Seven members of Congress, including six from the D.C. area, are asking the Justice Department to revisit the case of Bijan Ghaisar, the Virginia motorist who was shot and killed by the U.S. Park Police in 2017.
“Nearly five years after the fatal shooting of Bijan, it remains unclear to the Ghaisar family, to us, and to the broader community of the National Capital Region, how a traffic stop escalated to a fatal shooting,” said the letter, signed by seven Democratic members of Congress: Reps. Don Beyer, Jennifer Wexton and Gerry Connolly, all from Virginia, and Raul Grijalva, of Arizona; Del. Eleanor Holmes Norton, of D.C., and Sens. Mark Warner and Tim Kaine, of Virginia.
Ghaisar, of McLean, was shot and killed Nov. 17, 2017, after a brief chase on and off the George Washington Parkway.
In 2019, the FBI decided against federal charges against officers Lucas Vinyard and Alejandro Amaya.
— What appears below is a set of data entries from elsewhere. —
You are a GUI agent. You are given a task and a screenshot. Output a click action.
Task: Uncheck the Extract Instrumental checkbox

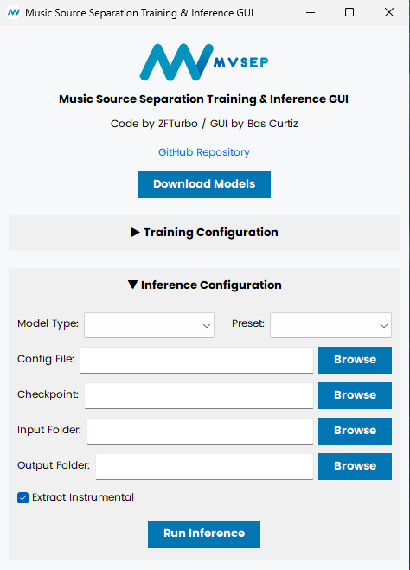click(22, 497)
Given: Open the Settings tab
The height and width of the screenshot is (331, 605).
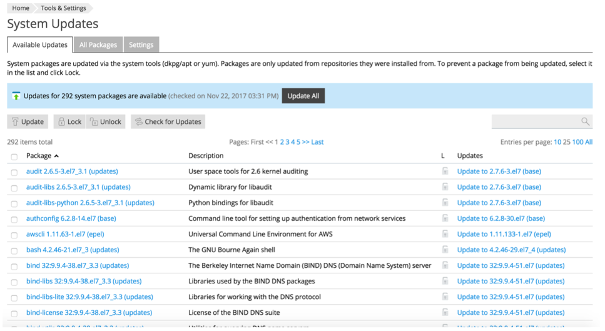Looking at the screenshot, I should pyautogui.click(x=141, y=45).
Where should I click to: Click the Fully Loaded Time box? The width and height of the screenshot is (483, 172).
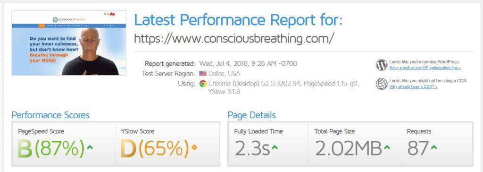coord(268,144)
The lawmakers ask Attorney General Merrick Garland to revisit the Ghaisar case for possible civil rights violations, and they say the Justice Department has new evidence in the case, uncovered in a civil suit Ghaisar’s family has filed in their son’s death.
Robert MacLean, who was chief of the Park Police at the time of the shooting, was asked in a 2020 deposition, “Did you see anything on the video that would constitute a felony that would justify pursuit?”
MacLean answered, “I did not.” He also confirmed the policy held that “fleeing or eluding the police shall not itself be a pursuable offense.”
Daniel Gohn, who was a Fairfax County police officer at the time and saw the shooting, also testified in 2020 that he didn’t see Ghaisar’s Jeep driving erratically, that it was only going slightly over the speed limit, and that at one point in the chase, Ghaisar stopped at a stop sign. He also said one of the Park Police officers banged on the window of Ghaisar’s Jeep with their guns, and that he, Gohn, later told the FBI, “You don’t do that.”
Vinyard and Amaya were indicted on charges of involuntary manslaughter and reckless discharge of a firearm in 2020 by a Fairfax County grand jury, but a judge last October tossed out the charges, saying they were protected by the Supremacy Clause, which argues that federal officers cannot be prosecuted for state crimes they committed while carrying out their official duties, if the officer “reasonably thought” the actions were necessary and proper.
Virginia Attorney General Jason Miyares last month said he wouldn’t pursue prosecution of the two officers, saying they faced a “life-or-death situation.”
Evidence released last year shows that the officers knew that Ghaisar was unarmed, and that he wasn’t at fault in the fender-bender they had been originally called to investigate.
The officers that night believed that Ghaisar was under the influence after he failed to pull over and continued speeding, and when he did not acknowledge the officers when they pulled alongside him despite lights, sirens and verbal commands, documents say.
Park Police requested assistance from Fairfax County during the pursuit, and a county police officer recorded the chase on his dash camera, which was released in 2018.
While on Tulane Drive in the Belle Haven area, Amaya pulled alongside Ghaisar and got out of the patrol vehicle. With his gun drawn, he told Ghaisar to exit his vehicle. Documents showed Ghaisar put his hands over his face when the officers pulled up next to him. Amaya tried to open Ghaisar’s car door to arrest him but it was locked, so he ordered Ghaisar to unlock it.
But Ghaisar took off while Amaya’s hands were still on Ghaisar’s door, court documents said. That’s when a Fairfax County police officer asked for assistance from the police helicopter.
Vinyard then pulled Ghaisar over in a residential neighborhood off the GW Parkway. Amaya again got out of his vehicle with his gun drawn and yelling commands at Ghaisar, who put his hands over his face. When Amaya tried to open Ghaisar’s car door, Ghaisar again took off.
At the intersection of Fort Hunt Road and Alexandria Avenue, the officers again pulled Ghaisar over. Vinyard and Amaya exited the patrol car with guns drawn. Vinyard stood to the left of Ghaisar’s driver-side window, while Amaya was between the patrol car and Ghaisar’s Jeep. Both were shouting commands at Ghaisar.
The document said that Ghasar’s vehicle lurched forward toward Amaya. Fearing for his life, Amaya fired his gun through the windshield of Ghaisar’s car, which initially stopped but moved forward again. That’s when both officers fired at Ghaisar.
WTOP’s Abigail Constantino and Megan Cloherty contributed to this report.